Garcia JL, AF Navia, PAM Falla, EA Rubio. 2012. Feeding Habits and Trophic Ecology of Dasyatis longa (Elasmobranchii: Myliobatiformes): sexual, temporal and ontogenetic effects. Journal of Fish Biology (2012) 80, 1563–1579.

Henningsen AD, RT Leaf. 2010. Observations on the Captive Biology of the Southern Stingray. Transactions of the American Fisheries Society 139:783–791.
http://www. discoverlife.org. [diakses tanggal 28 Juni 2012].
http://www.wikipedia.org. [diakses tanggal 28 Juni 2012].
Jerez PB, DF Jover, I Uglem, PA Lopez, T Dempster, JTB Sempere, CV Pérez, D Izquierdo, PA Bjørn, R Nilsen.2011. Artificial Reefs in Fisheries Management.
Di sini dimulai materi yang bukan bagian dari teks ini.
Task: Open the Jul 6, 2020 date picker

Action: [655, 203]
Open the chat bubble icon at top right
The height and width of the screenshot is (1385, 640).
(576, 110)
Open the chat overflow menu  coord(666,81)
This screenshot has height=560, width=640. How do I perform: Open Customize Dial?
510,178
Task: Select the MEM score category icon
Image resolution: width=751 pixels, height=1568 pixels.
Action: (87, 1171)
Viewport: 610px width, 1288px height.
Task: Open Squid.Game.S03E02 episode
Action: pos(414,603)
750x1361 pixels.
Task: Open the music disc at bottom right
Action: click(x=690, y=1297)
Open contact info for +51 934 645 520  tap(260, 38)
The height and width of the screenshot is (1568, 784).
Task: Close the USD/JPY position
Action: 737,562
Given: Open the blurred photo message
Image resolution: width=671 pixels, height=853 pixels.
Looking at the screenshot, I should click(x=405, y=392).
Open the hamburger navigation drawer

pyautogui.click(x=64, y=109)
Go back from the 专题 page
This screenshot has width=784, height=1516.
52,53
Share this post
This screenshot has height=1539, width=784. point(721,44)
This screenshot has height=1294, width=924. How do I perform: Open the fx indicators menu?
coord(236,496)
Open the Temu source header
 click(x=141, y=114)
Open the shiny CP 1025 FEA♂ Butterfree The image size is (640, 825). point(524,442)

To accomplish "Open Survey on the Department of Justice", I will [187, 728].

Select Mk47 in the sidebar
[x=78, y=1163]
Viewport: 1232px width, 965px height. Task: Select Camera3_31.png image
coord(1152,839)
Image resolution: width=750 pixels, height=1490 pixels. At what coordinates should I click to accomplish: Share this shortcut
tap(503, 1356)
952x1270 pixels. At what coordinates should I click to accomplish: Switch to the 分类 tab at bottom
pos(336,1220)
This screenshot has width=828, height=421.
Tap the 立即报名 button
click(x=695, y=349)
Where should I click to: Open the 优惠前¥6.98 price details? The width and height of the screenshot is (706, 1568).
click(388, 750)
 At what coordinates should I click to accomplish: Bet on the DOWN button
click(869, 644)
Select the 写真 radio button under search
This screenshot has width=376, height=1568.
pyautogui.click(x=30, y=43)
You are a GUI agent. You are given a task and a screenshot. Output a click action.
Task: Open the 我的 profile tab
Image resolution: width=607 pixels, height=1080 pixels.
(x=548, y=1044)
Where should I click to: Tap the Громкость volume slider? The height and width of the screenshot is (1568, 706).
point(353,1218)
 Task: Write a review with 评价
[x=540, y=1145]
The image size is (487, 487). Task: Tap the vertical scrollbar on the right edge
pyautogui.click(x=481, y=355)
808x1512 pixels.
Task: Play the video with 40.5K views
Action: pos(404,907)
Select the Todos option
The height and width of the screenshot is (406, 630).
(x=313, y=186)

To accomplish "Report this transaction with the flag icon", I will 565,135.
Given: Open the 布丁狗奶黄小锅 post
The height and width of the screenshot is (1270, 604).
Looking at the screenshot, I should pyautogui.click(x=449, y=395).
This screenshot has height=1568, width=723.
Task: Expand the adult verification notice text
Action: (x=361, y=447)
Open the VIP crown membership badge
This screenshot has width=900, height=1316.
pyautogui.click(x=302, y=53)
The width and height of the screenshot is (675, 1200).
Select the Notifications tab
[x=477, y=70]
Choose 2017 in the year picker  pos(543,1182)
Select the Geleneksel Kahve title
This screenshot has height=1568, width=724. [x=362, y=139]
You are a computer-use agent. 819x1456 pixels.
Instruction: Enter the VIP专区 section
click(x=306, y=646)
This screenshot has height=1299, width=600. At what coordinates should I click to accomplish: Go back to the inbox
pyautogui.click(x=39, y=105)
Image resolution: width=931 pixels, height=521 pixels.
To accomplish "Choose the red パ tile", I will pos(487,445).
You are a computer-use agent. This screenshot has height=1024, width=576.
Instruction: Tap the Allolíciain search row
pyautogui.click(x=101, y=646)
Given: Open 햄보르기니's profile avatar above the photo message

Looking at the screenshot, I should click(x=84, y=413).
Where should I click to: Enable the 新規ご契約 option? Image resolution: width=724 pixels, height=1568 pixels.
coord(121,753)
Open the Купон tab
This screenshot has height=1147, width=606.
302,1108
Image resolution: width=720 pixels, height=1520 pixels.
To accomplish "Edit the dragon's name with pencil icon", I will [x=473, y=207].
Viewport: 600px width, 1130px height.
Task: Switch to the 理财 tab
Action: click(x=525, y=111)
Edited by Bortone SA,FP Brandini, G Fabi, S Otake. Florida: CRC Press Taylor & Francis Group.

Jobling M. 1995. Environmental Biology of Fishes. London: Chapman & Hall. 454 hal.
Johnson MR, FF Snelson. 1996. Reproductive Life History of the Atlantic Stingrays Dasyatis sabina (Pisces, Dasyatidae) in the Freshwater St. Johns River, Florida. Bulletine of Marine Science 59(1): 74-88.
Piermarini PM, DH Evans. 1998. Osmoregulation of the Atlantic Stingray (Dasyatis sabina) from the Freshwater Lake Jesup of the St. Johns River, Florida. Physiological Zoology 71(5): 553-560.

Schwartz FJ. 2007. A Survey of Tail Spine Characteristics of Stingrays Frequenting African, Arabian to Chagos-Maldive Archipelago Waters. Smithiana Bulletin 8: 41-52.
Theiss SM, TJ Lisney, SP Collin, NS Hart. 2007. Colour Vision and Visual Ecology of the Blue-spotted Maskray, Dasyatis kuhlii Mu¨ ller & Henle, 1814. J Comp Physiol A 193:67–79.